Since the early 1990s, the European Community has harmonized national regulatory frameworks to provide regulatory guidance for the classification of MD that are placed on the markets of the European Economic Area (EEA). Currently, MD designed for children must fulfil the same regulatory framework as MD for adults to enter the commercial market. Different directives and regulations have been issued to regulate MD
[24][19], active implantable MD
[25][20], and in vitro diagnostic MD
[26][21]. In 2017, following the convergence of national regulatory frameworks on MD, the Regulation (EU) 2017/745 was published
[2][22]. The regulation states specific provisions need to be in place to protect vulnerable patients, including CYP, which is fulfilled by the need to conduct clinical trials in these populations. Any clinical trial involving CYP must be able to initially demonstrate a potential benefit from their participation and must include their informed consent according to their age and maturity. However, unlike the FDA that has released guidance specifically for the development of pediatric MD assessment
[27][23], no specific European guidance exists to manage research on MD in children or other vulnerable populations. Guidelines on clinical investigation and clinical evaluation (MEDDEV (MEDical DEVices) guideline 2.7/1 rev. 4, MDCG (Medical Device Coordination Group) guidelines from 2020-5 to 2020-13)

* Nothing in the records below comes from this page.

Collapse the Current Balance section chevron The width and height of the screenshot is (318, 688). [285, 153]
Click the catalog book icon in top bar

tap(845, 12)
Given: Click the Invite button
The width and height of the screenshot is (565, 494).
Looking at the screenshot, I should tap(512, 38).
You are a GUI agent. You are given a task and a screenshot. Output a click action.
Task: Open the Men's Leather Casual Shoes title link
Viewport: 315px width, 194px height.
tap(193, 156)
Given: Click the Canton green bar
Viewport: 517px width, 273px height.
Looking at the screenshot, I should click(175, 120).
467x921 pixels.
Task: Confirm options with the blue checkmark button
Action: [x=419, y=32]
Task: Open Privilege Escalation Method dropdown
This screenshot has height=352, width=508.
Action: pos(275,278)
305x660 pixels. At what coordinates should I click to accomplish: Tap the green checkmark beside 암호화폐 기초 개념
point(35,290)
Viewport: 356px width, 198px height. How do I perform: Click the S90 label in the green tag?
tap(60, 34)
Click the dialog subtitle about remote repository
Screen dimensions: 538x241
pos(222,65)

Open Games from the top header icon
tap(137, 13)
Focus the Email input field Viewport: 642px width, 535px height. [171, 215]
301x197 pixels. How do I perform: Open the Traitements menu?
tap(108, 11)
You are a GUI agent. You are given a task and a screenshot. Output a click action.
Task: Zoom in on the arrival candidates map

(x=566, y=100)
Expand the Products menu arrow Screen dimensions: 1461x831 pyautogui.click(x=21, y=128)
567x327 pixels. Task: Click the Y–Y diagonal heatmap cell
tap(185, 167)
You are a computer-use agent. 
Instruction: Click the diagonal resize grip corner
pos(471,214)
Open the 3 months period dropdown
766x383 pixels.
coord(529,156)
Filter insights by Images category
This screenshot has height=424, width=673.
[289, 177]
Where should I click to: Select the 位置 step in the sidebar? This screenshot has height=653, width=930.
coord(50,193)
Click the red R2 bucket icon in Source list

[28,29][24][25] merely emphasize the need for establishing protocols able to assess the clinical evidence on the device efficacy and safety on the basis of the peculiarities of target population groups (e.g., pediatric populations). Similarly, few ISO standards are available for the development of MD in children
[30][26]. In this context, it is noteworthy that article 106 of Regulation (EU) 2017/745 allows the European Commission, in consultation with the MDCG, to address these existing gaps by designating expert panels and laboratories on the basis of their up-to-date clinical, scientific, or technical expertise in the field to contribute to the development of appropriate guidance and common specifications on specific topics (e.g., clinical investigations, performance studies, biocompatibility) for specific devices in specific populations.